The only positive aspect of the current housing market situation is that those who manage to sell their homes have much cheaper options for retirement housing in states ravaged by the market decline. The hope however, is that the market would recover long enough for the retirees to get out from under their weighty mortgages and find cheaper residency.

Retirement Solutions

For some elderly homeowners, shared-appreciation is becoming a popular option. Shared-appreciation is an arrangement that involves an exchange of future home value in return for fast cash. Usually the cash represents 10% to 15% of the property’s current value, which gives the seniors some protection against the market relative to the value of their home.

Still others have resigned themselves to working an additional 10-20 years after their expected retirement date. Not only does the income help with pricey monthly payments, but it usually provides the opportunity for refinancing mortgages. Furthermore, delaying the inevitable collection of Social Security means higher payouts later on. Although these options certainly put retirement plans on hold or delay them for a while longer, it can mean the difference in never retiring at all or being stuck in an oppressive situation for years.

Additional Factors

In addition to the difficulties associated with high mortgage rates and decreased home value, seniors face more specific troubles when choosing alternative locations for living out the remainder of their days. The elderly folks can’t just settle down anywhere; many of them will be unable to drive in the near future and will need public transportation or living quarters close to local amenities. Those dependent on Medicaid or Medicare will also have to consider where they can get health care without having to travel long distances. Although many of these seniors envisioned living near their children and grandchildren, sacrifices will have to be made.
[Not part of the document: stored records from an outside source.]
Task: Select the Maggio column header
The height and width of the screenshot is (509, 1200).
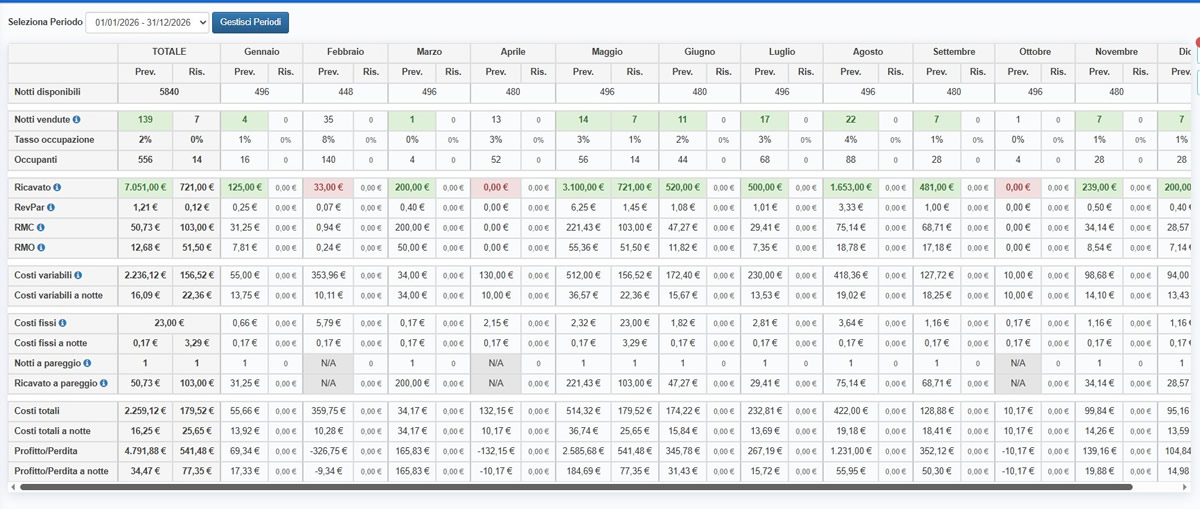Action: pyautogui.click(x=606, y=51)
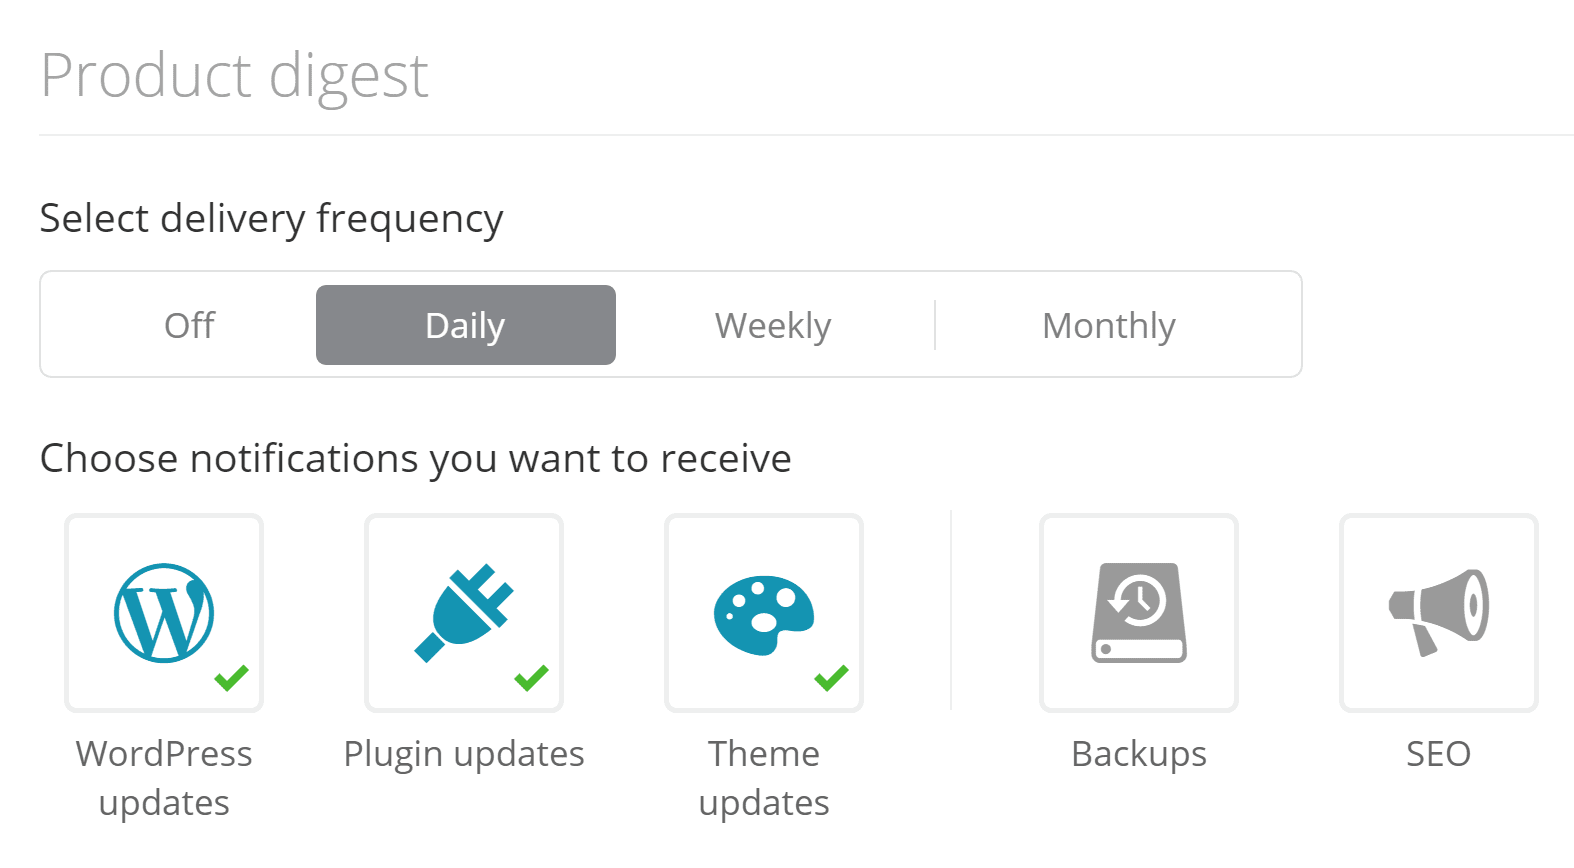Click the "Backups" label text
Screen dimensions: 1574x868
click(x=1138, y=754)
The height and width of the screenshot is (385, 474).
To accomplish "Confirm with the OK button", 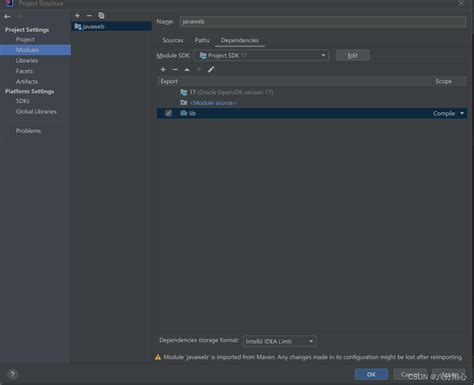I will pos(371,374).
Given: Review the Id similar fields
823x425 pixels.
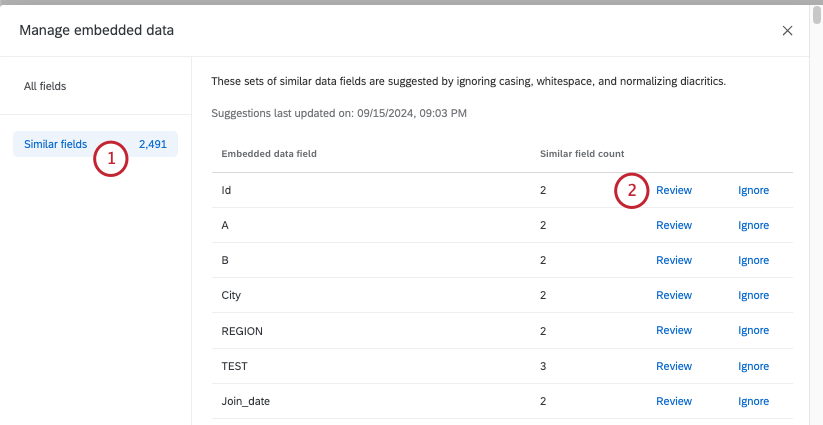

The best hope the retirees have is that the market will recover in the next 5-10 years. Although there is no guarantee that the market will indeed recover, or that this change will be nation-wide, the NASDAQ has reported a positive verdict for the month of May indicating that the index has jumped to 29. Considering economists predicting it to reach about 25 or 26, this is an encouraging report. This first step in recovery is partly brought on by the demand for rental properties, young people, and immigrants.
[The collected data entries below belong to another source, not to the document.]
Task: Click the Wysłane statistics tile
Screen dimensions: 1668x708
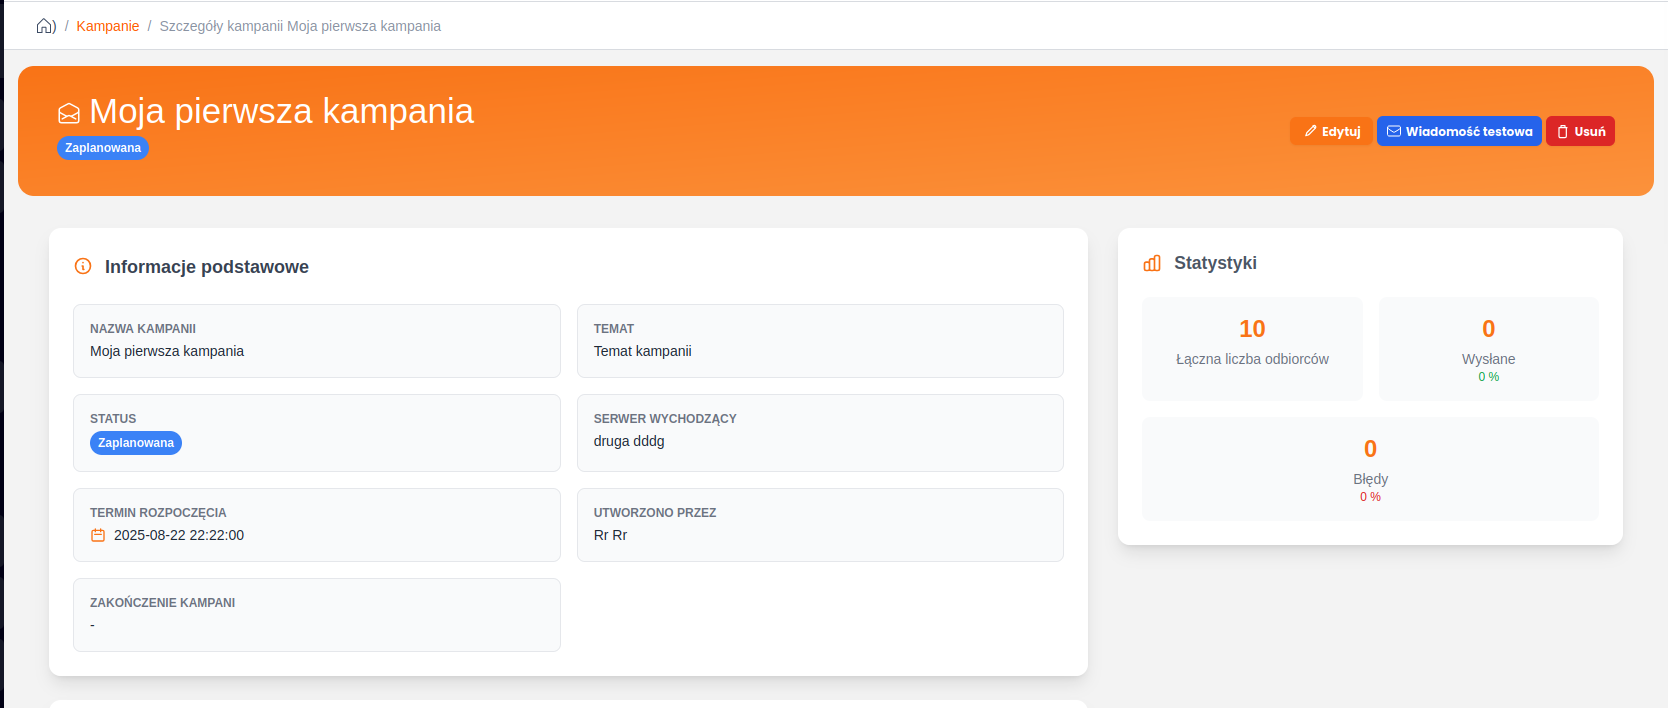Action: coord(1488,349)
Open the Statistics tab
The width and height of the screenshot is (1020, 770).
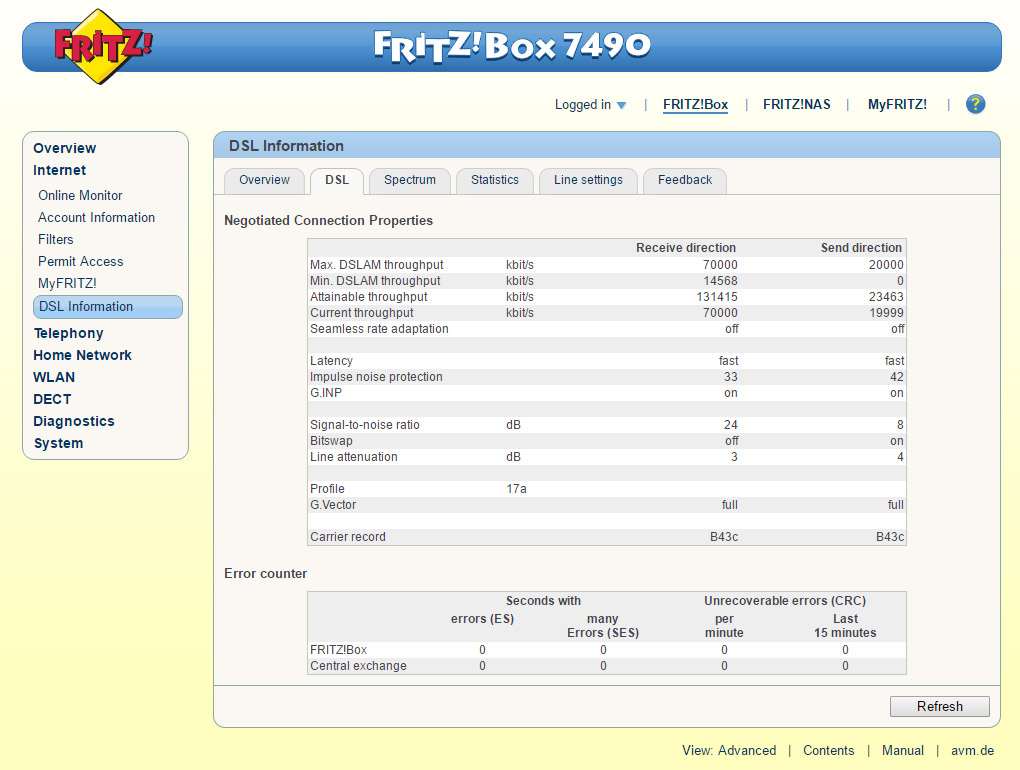(495, 181)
Renting relieves the oversupply of homes currently for sale and this demand provides a strategy option for retiring homeowners who want to get ahead of the game. By renting out their properties, it retains the value of the home over time while still covering mortgage payments. This would allow the seniors to find cheaper residency options, perhaps even renting themselves at a lower monthly cost, and reduce the risk of foreclosing on their homes or throwing out all hopes for retirement.